ONE

Lena

My career is circlingthe drain like yesterday's champagne, and there's nothing Instagram-worthy about it. Three million followers watch as I smile through gritted teeth and pretend my ex didn't just torch my reputation with a twelve-minute YouTube confessional. Behind every perfect filter hides a mess, and right now, I'm the queen of disaster—though you'd never know it from my feed.

"Four sponsorships canceled this morning." I stare at my phone, scrolling through the damage report as my manager Tori paces her office. "Four. And Luminous Beauty just emailed—they're 'reevaluating our partnership alignment.' That's corporate-speak for 'you're too toxic to sell our face cream.'"

Tori doesn't look up from her tablet. Her fingers tap-tap-tap across the screen like she's trying to morse code her way out of this nightmare. "The internet has the attention span of a goldfish, Lena. Give them something new to talk about."

"Like what? A mental breakdown? A dramatic haircut? I'm not cutting my hair." I twist a strand around my finger, this hair that's been carefully highlighted and treated and photographed for countless paid partnerships. The thought of losing it all—not the hair, but everything I've built—sends acid creeping up my throat.

Three years of curating the perfect aspirational lifestyle. Three years of sunrise yoga poses that took forty-five minutes to capture, of "casual brunches" that went cold while I adjusted the lighting. Three years of building Lena Carter into a brand that women wanted to be and brands wanted to hire. All evaporated because Cameron decided our breakup needed to be as public as possible.

His video—"The Truth About Dating an Influencer: My Toxic Relationship with Lena Carter"—hit two million views in twenty-four hours. The comments section looks like a crime scene. My DMs are a war zone.
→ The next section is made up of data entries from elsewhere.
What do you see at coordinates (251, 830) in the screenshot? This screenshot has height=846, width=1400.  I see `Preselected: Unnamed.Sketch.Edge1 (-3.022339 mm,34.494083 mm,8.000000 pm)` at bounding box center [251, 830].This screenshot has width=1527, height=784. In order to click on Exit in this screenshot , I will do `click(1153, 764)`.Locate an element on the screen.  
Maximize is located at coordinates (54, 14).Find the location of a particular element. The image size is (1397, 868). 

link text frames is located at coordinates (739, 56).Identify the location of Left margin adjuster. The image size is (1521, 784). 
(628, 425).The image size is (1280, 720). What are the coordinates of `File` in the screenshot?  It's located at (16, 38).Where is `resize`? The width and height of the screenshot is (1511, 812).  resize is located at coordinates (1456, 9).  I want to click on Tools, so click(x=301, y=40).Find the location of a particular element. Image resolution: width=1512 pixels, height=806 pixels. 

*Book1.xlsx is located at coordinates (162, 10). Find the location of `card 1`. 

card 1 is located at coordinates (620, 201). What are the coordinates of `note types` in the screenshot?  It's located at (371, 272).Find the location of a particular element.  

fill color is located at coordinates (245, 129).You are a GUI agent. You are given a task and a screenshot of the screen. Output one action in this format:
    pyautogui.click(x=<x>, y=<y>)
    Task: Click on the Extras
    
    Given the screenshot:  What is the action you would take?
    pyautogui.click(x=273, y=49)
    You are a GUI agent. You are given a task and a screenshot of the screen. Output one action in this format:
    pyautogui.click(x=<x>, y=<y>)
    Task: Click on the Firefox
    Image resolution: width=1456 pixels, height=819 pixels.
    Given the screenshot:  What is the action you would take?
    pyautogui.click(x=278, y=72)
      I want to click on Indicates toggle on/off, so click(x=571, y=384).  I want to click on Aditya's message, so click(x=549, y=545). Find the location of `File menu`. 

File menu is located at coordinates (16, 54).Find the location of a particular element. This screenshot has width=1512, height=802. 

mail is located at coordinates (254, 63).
"Listen." Tori sets down her tablet with such deliberate calm that I know what follows will be anything but. "We need to change the narrative. Fast."

"I already posted my response video?—"

"Which came across as defensive and scripted, according to—" she squints at her screen "—approximately seventy-eight percent of the comments."

The truth stings worse than the overpriced serum I promoted last month. "What exactly do you suggest I do? I can't just?—"

"You need a redemption arc." Tori's eyes light up the way they do when she smells commission. "Something that makes you sympathetic, relatable. Something that shows you're moving on in a healthy way."

"I am moving on."

"Your last three posts have subliminal digs at Cameron. The one with the wilted flowers? Not subtle."

"It was a metaphor about growth and?—"

"It was petty, and the internet knows it." Tori circles her desk and sits on the edge, leaning toward me with the intensity of someone about to propose a bank heist. "You need a new relationship."

I bark out a laugh. "Right. Because jumping into another relationship immediately is super healthy."

"Not a real one." She arches a perfectly microbladed eyebrow. "A strategic one."

The room seems to tilt sideways. "You're not serious."

"Deadly serious. A carefully orchestrated romance with someone completely different from Cameron. Someone genuine, down-to-earth. Someone who makes you seem more…human."

"I am human."

"Your Instagram says otherwise. You haven't posted a photo with a visible pore in eighteen months."

I slump back in my chair, feeling the familiar ache in my shoulders from holding them in perfect posture for too long. "So what's the plan? Hire an actor?"

"Too risky. They'd want a contract, there'd be a paper trail. No, you need someone real. Someone unconnected to this world."

"Where am I supposed to find this magical unicorn man who's willing to pretend to date me without any ulterior motives?"

Tori's smile is small and sharp, a paper cut waiting to happen. "You're resourceful. Go to a bar. Find someone charming but anonymous. Someone who won't ask too many questions."

Which is how I find myself sitting at the polished oak bar of The Copper Key six hours later, nursing a drink I've barely touched and wondering if I've finally lost my mind. The place strikes the perfect balance between trendy and undiscovered—dark wood, Edison bulbs, and not a selfie-taker in sight. My kind of people wouldn't be caught dead here, which makes it the perfect hunting ground.

A glass clinks against the bar in front of me, and I look up, startled.

"You've been staring at that same drink for twenty minutes. Either it's fascinating, or it's terrible."